True Treasure

“Lay not up for yourselves treasures upon the earth, where moth and rust consume, and where thieves break through and steal: but lay up for yourselves treasures in heaven, where neither moth nor rust doth consume, and where thieves do not break through nor steal: for where thy treasure is, there will thy heart be also” (Matthew 6:19-21).

Recent events have gone a long way to show to all of us how “uncertain” worldly riches are (1 Timothy 6:17-19).  Many people who felt rather secure about their financial position have lost significant portions of their wealth.  Companies that no one thought could fail have failed.  Investments that were “risk-free” ended up having risks.  People are afraid, concerned, and distressed.

Yet our response ought not to be to just trust in cold hard cash, either, because even that is only as valuable as people determine it to be.  There is no certainty in any form of riches.

Jesus knows this, and Jesus also knows that too many people, in reality, trust Mammon over God (cf. Matthew 6:24).  Of course, very few people actually confess that this is the case, but their actions speak volumes.  Things are well when the bank account is well.  Things are terrible when the bank account is empty.  The future is rosy or cloudy based on the financial forecast.

It is an easy enough trap to fall into, and that is why Jesus calls us with a higher calling (Philippians 3:14).  He knows that a day is coming when everything around us will be consumed (2 Peter 3:9-12).  How tragic it is to know that so much human endeavor is directed toward goals that are so fleeting and, ultimately, so worthless!

That is why we must place our confidence in God, and make “deposits” to our “Heavenly bank account,” where thieves do not break through and steal, where “credit bubbles” and “housing bubbles” do not destabilize, and where the “bank” never fails.  As Paul says, we do this by being full of good works– love, mercy, compassion, generosity (1 Timothy 6:17-19).
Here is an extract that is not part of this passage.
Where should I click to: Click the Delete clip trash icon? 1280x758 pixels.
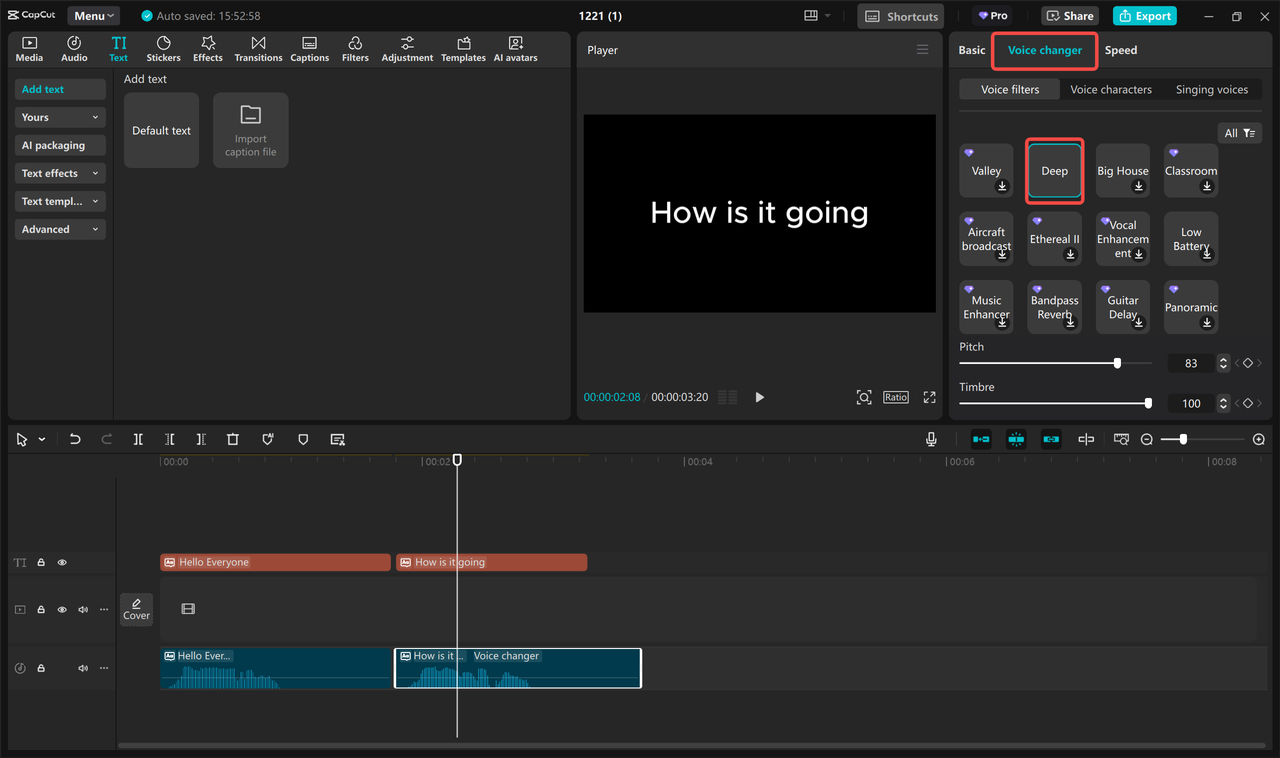click(233, 439)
In the end, that is what remains– not what we have materially, but the relationships we develop and the souls we are able to touch with the love of Christ.  Those are all that will endure from this world, and that is why we must invest in them strongly.

But to do so, we must first decide where we are going to “invest” our hearts (Matthew 6:21).  Shall it be with worldly and uncertain riches and possessions, or shall it be in Heaven and in the Heavenly Kingdom?

Ethan R. Longhenry

Gideon’s Perspective

And Gideon said unto him, “Oh, my lord, if the LORD is with us, why then is all this befallen us? and where are all his wondrous works which our fathers told us of, saying, ‘Did not the LORD bring us up from Egypt?’ But now the LORD hath cast us off, and delivered us into the hand of Midian” (Judges 6:13).
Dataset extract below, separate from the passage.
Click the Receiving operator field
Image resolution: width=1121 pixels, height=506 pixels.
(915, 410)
Gideon (and Israel) experienced difficult times: Midian and the people of the East were strong, and Israel was greatly humiliated and oppressed.  Where was God in all of this?  If God is as great as the fathers made Him out to be, where is He?

What Gideon did not consider was Israel’s great sin in serving the Baals (Judges 6:10, 25-26).  He did not consider that God handed Israel into Midian’s hands because they transgressed His covenant (Judges 6:1).  He did not consider that Israel remained stubborn and did not heed God’s voice (Judges 6:10).

The situation was quite different than it seemed through Gideon’s eyes.

There are many times in our own lives when things do not seem to make a lot of sense.  We see pain and suffering and difficulty.  We read the stories about how God delivered people in the past, and yet there is no delivery for us.  Many want to know where God is in all of this.

Yet just as God was there in Gideon’s day, God is here today (Matthew 28:20, Hebrews 13:8).  We may be experiencing God’s chastening for our sins.  We may be experiencing trial so that our faith can be properly tested.  God may have something entirely different in store for us.  In the end, it may even turn out for our own good.

Wisdom teaches us to remember that our perspective is limited, and we often neglect to remember that there are many other factors involved that we may not understand.  We can let our doubts, questions, and difficulties separate us from God, or we can let them teach us to trust Him more.

“For my thoughts are not your thoughts, neither are your ways my ways,” saith the LORD. “For as the heavens are higher than the earth, so are my ways higher than your ways, and my thoughts than your thoughts” (Isaiah 55:8-9).